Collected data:
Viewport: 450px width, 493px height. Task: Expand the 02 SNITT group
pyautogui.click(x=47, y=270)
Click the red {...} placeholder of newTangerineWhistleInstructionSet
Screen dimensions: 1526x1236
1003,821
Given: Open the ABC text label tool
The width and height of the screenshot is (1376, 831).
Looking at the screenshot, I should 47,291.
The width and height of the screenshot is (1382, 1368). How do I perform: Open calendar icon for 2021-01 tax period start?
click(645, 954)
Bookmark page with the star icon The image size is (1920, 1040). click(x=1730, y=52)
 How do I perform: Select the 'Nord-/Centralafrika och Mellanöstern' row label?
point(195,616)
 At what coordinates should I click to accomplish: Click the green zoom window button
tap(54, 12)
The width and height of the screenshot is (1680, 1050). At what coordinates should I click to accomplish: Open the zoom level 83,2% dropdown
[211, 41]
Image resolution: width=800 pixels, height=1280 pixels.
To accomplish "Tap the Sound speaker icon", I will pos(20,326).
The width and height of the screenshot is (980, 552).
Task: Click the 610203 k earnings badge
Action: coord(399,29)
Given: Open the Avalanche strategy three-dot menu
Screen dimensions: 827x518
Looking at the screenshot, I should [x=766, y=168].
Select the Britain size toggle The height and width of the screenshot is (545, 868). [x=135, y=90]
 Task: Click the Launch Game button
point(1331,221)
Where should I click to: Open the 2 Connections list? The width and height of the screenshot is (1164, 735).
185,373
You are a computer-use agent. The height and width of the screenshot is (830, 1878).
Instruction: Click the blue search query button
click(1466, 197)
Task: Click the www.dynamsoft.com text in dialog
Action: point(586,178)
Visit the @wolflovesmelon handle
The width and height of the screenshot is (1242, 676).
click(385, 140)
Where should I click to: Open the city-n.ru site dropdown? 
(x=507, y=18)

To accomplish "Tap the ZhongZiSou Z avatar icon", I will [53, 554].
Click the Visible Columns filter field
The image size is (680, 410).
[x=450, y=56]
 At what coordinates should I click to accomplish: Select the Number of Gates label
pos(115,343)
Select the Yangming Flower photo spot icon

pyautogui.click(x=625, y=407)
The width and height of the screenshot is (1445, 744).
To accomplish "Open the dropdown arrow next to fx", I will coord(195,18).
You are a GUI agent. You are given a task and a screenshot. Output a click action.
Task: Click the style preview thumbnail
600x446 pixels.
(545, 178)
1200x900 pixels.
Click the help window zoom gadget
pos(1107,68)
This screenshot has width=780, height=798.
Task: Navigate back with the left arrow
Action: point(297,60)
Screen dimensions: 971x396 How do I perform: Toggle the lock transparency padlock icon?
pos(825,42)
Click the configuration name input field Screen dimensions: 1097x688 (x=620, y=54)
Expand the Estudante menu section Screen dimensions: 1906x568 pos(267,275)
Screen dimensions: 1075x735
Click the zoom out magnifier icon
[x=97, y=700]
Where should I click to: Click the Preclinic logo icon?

Task:
If a line in the records includes the string "menu", copy it.

Exercise result:
Given: Open the Avalanche strategy three-dot menu
Expand the Estudante menu section Screen dimensions: 1906x568 pos(267,275)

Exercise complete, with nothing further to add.